National Park Service

Inventory & Monitoring (I&M)

R For Natural Resources Course (Spring 2013)

These pages are in support of a series of Webinar sessions on R for Natural Resources in March & April 2013. Please direct questions and comments about these pages, or about R in NPS, to Dr. Tom Philippi.

2013 Course Overview

Dates and Times: Tuesdays and Thursdays 12:00 noon Pacific Time (3pm Eastern Time, etc.). The first 8 sessions (see schedule of topics below) will build upon each other, and provide an introduction to the fundamentals of R. My intent is to have each session consist of a 30-45 minute presentation, followed by 30-45 minutes of real world examples and more advanced aspects.

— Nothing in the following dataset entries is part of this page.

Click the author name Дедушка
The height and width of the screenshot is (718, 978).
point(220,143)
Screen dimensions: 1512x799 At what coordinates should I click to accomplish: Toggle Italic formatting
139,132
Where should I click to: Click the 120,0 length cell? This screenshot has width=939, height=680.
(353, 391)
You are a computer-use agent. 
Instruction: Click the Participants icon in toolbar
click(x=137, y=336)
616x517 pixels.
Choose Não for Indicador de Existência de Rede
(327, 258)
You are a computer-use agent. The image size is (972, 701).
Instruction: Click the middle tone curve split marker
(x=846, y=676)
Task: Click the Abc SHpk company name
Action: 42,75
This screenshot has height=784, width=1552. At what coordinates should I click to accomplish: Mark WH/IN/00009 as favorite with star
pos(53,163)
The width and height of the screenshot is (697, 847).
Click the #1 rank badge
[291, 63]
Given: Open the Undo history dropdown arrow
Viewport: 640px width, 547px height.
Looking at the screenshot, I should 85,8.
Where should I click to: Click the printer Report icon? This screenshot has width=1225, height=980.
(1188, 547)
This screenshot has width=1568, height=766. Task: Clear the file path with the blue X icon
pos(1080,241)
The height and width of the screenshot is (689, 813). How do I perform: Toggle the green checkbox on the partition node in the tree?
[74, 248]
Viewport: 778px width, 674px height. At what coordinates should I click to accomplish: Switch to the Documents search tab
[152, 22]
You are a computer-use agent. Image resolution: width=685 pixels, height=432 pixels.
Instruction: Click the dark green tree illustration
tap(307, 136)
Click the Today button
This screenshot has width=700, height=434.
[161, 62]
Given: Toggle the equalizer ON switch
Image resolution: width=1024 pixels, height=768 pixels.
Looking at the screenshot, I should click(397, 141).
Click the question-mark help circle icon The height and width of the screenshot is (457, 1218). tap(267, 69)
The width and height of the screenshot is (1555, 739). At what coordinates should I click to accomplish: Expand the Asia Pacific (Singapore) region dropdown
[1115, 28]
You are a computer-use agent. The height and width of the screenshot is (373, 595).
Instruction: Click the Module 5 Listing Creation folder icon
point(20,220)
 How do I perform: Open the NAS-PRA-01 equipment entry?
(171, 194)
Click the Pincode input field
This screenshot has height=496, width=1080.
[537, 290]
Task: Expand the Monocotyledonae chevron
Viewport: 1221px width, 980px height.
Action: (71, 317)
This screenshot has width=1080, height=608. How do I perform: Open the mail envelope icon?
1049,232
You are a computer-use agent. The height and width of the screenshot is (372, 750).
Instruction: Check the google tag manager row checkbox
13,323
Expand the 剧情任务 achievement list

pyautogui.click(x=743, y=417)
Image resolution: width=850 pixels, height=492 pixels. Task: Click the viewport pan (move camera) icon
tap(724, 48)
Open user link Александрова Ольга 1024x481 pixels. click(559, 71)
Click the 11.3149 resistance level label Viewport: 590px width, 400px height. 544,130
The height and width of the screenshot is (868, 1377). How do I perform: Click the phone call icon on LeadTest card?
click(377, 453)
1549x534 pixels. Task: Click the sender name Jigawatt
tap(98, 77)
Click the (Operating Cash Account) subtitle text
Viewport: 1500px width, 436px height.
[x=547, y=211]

For example, the presentation in the session on getting data into R would cover various text files, .csv files from spreadsheets, relational databases (e.g., Access), and simple geospatial data, with simple examples. The second half of that session would include examples of pulling tables & stored queries from Access & remote SQL databases, but also using REST calls and APIs to pull data from internet services, and vector & raster geospatial data.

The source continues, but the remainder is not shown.